Trouble using DensityDist with a subclassed Op

Understood, many thanks again. And apologies, just to be clear, I misspoke somewhat with the word “recommendation.” Coming from the black-box likelihood notebook left me a little bit confused, as Potential does not require a logp function that follows the signature required by Distributions, and the notebook gives the example of a more permissive logp function that does embed the data within it. As I’m still a student myself, the importance of the “model parameters”-“observed data” distinction wasn’t immediately clear in working through the notebook.

It’s quite clear to me now what the API is for a Distribution’s logp function, though.

why does having the observed data be the input in observed kwarg make a difference on this?

I don’t mean to take this thread too far out of scope. But to answer this: the primary reason I can imagine that someone would wish to avoid passing in data via the observed kwarg is if they have data which isn’t easily converted to a TensorVariable.

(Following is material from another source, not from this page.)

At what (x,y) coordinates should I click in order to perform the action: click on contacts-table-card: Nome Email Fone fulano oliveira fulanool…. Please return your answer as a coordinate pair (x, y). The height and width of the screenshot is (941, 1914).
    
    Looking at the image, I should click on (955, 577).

To the best that I can tell, using observed requires that the data is numeric. And, given some Op which calculates the logp, it passes the data to the op as an ndarray.

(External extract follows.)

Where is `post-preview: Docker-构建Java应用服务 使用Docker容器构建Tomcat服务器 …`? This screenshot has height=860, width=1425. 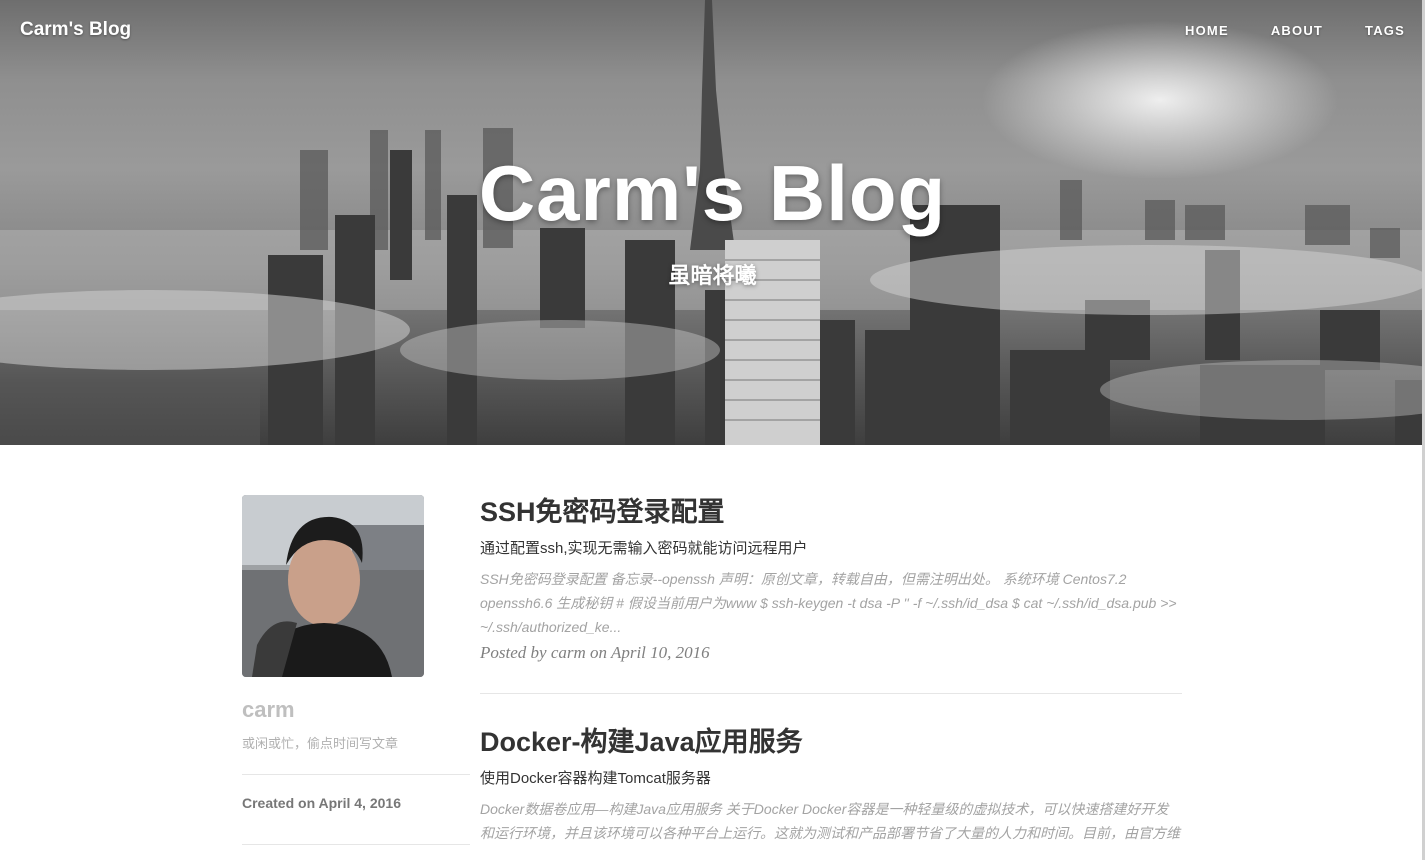 post-preview: Docker-构建Java应用服务 使用Docker容器构建Tomcat服务器 … is located at coordinates (831, 784).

What I was meaning with the “conversion” thing is that I’m using an external library which uses a custom format for storing data, essentially performing some transformations on a dataframe or ndarray. It even accepts non-numeric types in the dataframe/array representing factor levels in the data. Hence, so long as I’m understanding the pymc and aesara API correctly (which I definitely could be misunderstanding!) I believe that in order to use the correct logp call signature, I would need to:

  1. Every time that logp is called, make my op call the external library and perform those transformations to create the library-friendly data object
  2. Either create an op for every relevant combination of factor levels, or convert those factors to integer indices and make my op resolve those indices

I imagine that this is a very very small edge case, and I have a lot of work to do before I’ll be able to assess how the first point could impact sampling performance, so I’m happy for now leaving this as a challenge for future me to figure out. :smiley: But there’s where I’m coming from. (If it seems like I’m still misunderstanding something significant, I’d love to hear!) Thanks again for the discussion and help.